··· Entries shown

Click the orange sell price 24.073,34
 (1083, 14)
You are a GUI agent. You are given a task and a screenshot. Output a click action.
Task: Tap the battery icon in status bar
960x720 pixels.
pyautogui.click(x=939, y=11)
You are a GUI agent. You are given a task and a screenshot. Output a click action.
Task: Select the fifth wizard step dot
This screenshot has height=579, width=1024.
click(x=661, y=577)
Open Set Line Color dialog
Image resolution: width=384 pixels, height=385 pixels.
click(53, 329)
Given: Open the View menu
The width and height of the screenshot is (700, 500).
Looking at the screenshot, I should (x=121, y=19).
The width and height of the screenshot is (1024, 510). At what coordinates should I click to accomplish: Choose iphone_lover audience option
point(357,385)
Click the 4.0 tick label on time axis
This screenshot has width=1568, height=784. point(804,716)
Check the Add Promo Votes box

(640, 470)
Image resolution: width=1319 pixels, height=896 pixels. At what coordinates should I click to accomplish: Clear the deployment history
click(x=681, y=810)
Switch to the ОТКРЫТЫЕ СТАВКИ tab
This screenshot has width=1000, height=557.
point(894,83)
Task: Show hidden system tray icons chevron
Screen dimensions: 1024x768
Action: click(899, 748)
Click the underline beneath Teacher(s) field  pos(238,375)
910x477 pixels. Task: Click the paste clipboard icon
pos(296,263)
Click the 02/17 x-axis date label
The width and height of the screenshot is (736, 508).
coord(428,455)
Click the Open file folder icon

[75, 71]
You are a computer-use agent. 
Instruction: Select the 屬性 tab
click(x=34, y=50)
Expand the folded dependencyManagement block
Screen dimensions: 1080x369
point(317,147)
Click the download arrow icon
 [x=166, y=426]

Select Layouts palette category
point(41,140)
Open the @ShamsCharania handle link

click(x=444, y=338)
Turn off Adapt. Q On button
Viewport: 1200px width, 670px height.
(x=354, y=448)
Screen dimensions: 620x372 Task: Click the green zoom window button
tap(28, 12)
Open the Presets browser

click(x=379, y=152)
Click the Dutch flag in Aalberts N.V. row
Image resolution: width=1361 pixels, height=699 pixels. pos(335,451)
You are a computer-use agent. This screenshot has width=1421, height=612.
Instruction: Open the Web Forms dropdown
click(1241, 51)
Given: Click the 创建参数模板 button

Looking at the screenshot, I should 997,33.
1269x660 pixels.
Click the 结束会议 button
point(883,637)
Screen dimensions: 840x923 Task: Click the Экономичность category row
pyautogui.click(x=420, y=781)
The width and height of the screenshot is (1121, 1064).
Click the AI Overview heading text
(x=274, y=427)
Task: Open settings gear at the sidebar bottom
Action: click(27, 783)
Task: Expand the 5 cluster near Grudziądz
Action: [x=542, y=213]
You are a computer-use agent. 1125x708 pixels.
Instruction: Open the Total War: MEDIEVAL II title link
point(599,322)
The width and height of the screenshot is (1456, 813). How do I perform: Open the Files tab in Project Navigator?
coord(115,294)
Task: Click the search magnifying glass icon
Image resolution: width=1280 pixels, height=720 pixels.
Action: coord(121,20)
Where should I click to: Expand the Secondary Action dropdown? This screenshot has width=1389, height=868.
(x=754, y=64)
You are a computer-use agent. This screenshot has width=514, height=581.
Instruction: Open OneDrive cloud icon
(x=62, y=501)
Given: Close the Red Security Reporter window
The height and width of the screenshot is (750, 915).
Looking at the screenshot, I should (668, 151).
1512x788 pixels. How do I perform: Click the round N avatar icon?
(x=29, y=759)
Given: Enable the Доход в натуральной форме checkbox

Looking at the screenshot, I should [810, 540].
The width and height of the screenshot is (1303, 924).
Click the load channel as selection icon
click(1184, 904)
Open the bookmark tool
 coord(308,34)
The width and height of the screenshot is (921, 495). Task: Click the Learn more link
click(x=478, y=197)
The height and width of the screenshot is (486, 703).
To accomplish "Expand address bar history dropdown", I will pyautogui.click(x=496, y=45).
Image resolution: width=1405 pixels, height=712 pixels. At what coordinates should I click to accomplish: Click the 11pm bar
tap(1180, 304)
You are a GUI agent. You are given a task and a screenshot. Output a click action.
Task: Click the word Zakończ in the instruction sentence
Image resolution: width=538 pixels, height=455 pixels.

······

#### Set exercise
Reproduce verbatim the part of the listing starting at the line that contains "Check the Add Promo Votes box" and ending at the line that contains "Action: coord(121,20)".

#### Result
Check the Add Promo Votes box

(640, 470)
Image resolution: width=1319 pixels, height=896 pixels. At what coordinates should I click to accomplish: Clear the deployment history
click(x=681, y=810)
Switch to the ОТКРЫТЫЕ СТАВКИ tab
This screenshot has width=1000, height=557.
point(894,83)
Task: Show hidden system tray icons chevron
Screen dimensions: 1024x768
Action: click(899, 748)
Click the underline beneath Teacher(s) field  pos(238,375)
910x477 pixels. Task: Click the paste clipboard icon
pos(296,263)
Click the 02/17 x-axis date label
The width and height of the screenshot is (736, 508).
coord(428,455)
Click the Open file folder icon

[75, 71]
You are a computer-use agent. 
Instruction: Select the 屬性 tab
click(x=34, y=50)
Expand the folded dependencyManagement block
Screen dimensions: 1080x369
point(317,147)
Click the download arrow icon
 [x=166, y=426]

Select Layouts palette category
point(41,140)
Open the @ShamsCharania handle link

click(x=444, y=338)
Turn off Adapt. Q On button
Viewport: 1200px width, 670px height.
(x=354, y=448)
Screen dimensions: 620x372 Task: Click the green zoom window button
tap(28, 12)
Open the Presets browser

click(x=379, y=152)
Click the Dutch flag in Aalberts N.V. row
Image resolution: width=1361 pixels, height=699 pixels. pos(335,451)
You are a computer-use agent. This screenshot has width=1421, height=612.
Instruction: Open the Web Forms dropdown
click(1241, 51)
Given: Click the 创建参数模板 button

Looking at the screenshot, I should 997,33.
1269x660 pixels.
Click the 结束会议 button
point(883,637)
Screen dimensions: 840x923 Task: Click the Экономичность category row
pyautogui.click(x=420, y=781)
The width and height of the screenshot is (1121, 1064).
Click the AI Overview heading text
(x=274, y=427)
Task: Open settings gear at the sidebar bottom
Action: click(27, 783)
Task: Expand the 5 cluster near Grudziądz
Action: [x=542, y=213]
You are a computer-use agent. 1125x708 pixels.
Instruction: Open the Total War: MEDIEVAL II title link
point(599,322)
The width and height of the screenshot is (1456, 813). How do I perform: Open the Files tab in Project Navigator?
coord(115,294)
Task: Click the search magnifying glass icon
Image resolution: width=1280 pixels, height=720 pixels.
Action: coord(121,20)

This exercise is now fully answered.